The treatment of leukaemia and some cancers involves killing the blood stem cells of the diseased bone marrow and replacing them through the transplantation of healthy stem cells. The new stem cells are transferred to the recipient’s bloodstream via a venous catheter and find their own way to the bone marrow. It is not exactly known where and how these hematopoietic stem cells identify suitable locations in the blood marrow vessels where they can leave the bloodstream. Using a state-of-the-art laser microscope, researchers from the Max Planck Institute for Molecular Biomedicine in Münster observed and measured the blood flow dynamics in intact bone marrow vessels in vivo in great detail. This enabled them to identify the blood flow conditions under which blood stem cells migrate from the vessels and can seek a niche in the bone marrow.
Bone marrow contains countless blood vessels, and is well supplied with blood and oxygen as a result. Scientists assume, however, that hematopoietic stem cells – blood stem cells – can only settle permanently if the oxygen tension in the bone marrow niche is low. In order to study the network of blood vessels and the perfusion rate in bone marrow microvessels in detail – and in conditions as close to nature as possible – the Max Planck scientists developed a microscopy method which enables them to observe the blood flow in the intact bone marrow microvasculature in vivo. “Using our multiphoton microscope, we can not only observe deep areas in the intact living tissue non-invasively, we can also make the fibre structure of the bone collagen visible without dye staining. But it was not until we upgraded our laser microscope that we succeeded in recording rapid serial images of the blood flow and observing how the blood cells shoot through the vessels. In this way we created a kind of live animation of the blood flow in the different types of vessels,” explains Gabriele Bixel, first author of the study.

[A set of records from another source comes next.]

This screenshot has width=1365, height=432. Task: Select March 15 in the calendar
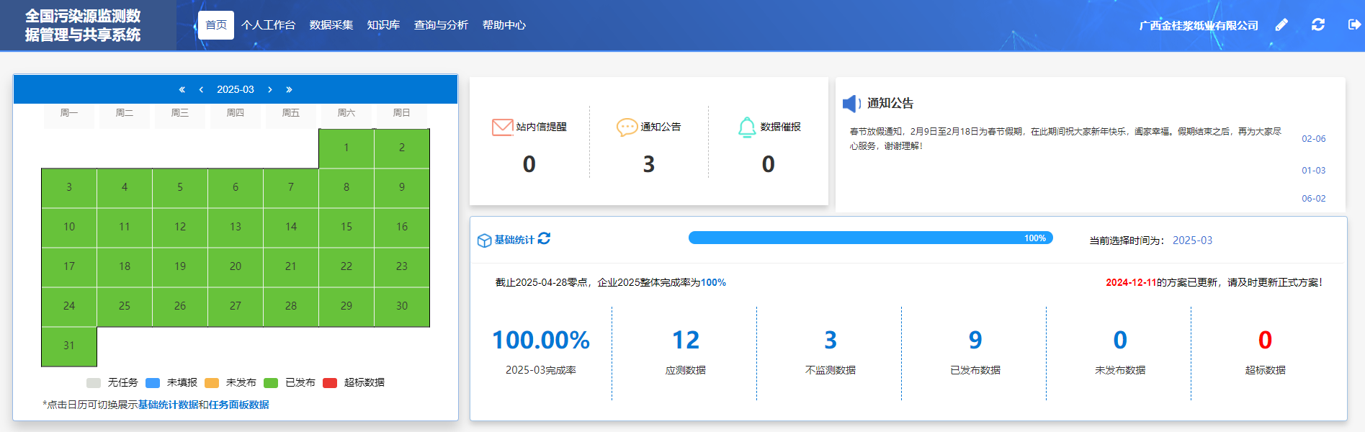pyautogui.click(x=346, y=227)
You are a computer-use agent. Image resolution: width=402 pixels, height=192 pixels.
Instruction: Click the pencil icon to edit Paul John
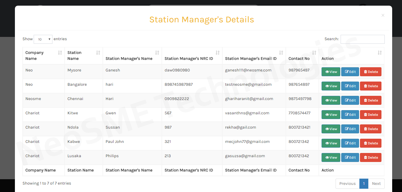pos(347,143)
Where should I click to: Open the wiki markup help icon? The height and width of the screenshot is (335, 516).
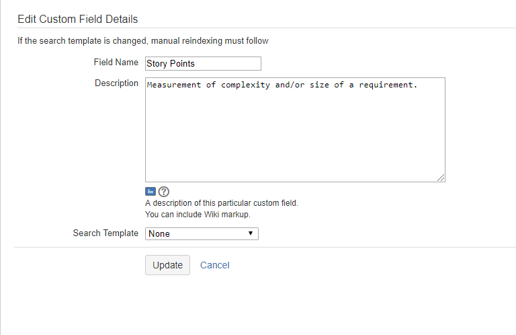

Because the thigh bone is relatively thick, Bixel and her colleagues focused on the cranial bone instead. “Mice have thin skulls and their blood vessels are relatively accessible,” says Bixel. “These are optimal conditions for looking through the bone to the blood vessels concealed below it in their bone marrow cavities. Moreover, the dynamic flow behaviour of the blood through the different types of bone marrow vessels can be made visible with the help of an optical contrast agent.”
Using fluorescent antibodies, the scientist were able to show that blood vessels in the cranial bone marrow are similar in appearance to those found in the thigh bone. “To our surprise we observed that a certain type of blood vessel in the bone marrow forms a mesh in which the blood flow is heterogeneous and, in fact, minimal in some cases.” Where there is little flow, there are not many flow-related shear stresses: “Thanks to the low flow velocities, approaching hematopoietic stem cells can adhere to the vessel wall and then migrate to the bone marrow,” says Bixel. The live recordings document how, within hours of being transplanted, the hematopoietic stem cells attach themselves to the inner vessel walls in the bone marrow and start to migrate into the surrounding tissue – their niche. After approximately 24 hours, most of the stem cells have slipped through the vessel wall and are largely stationary in the bone marrow.
Most of the molecular and cellular processes are still unclear. Does the stem cell determine the location of migration alone or do the cells of the inner vessel wall also play an active role in this process? What the stem cell exactly does in their niche after migration is also unknown. What is clear, however, is that this new microscopy method will enable the scientists to make progress in finding answers to these important questions.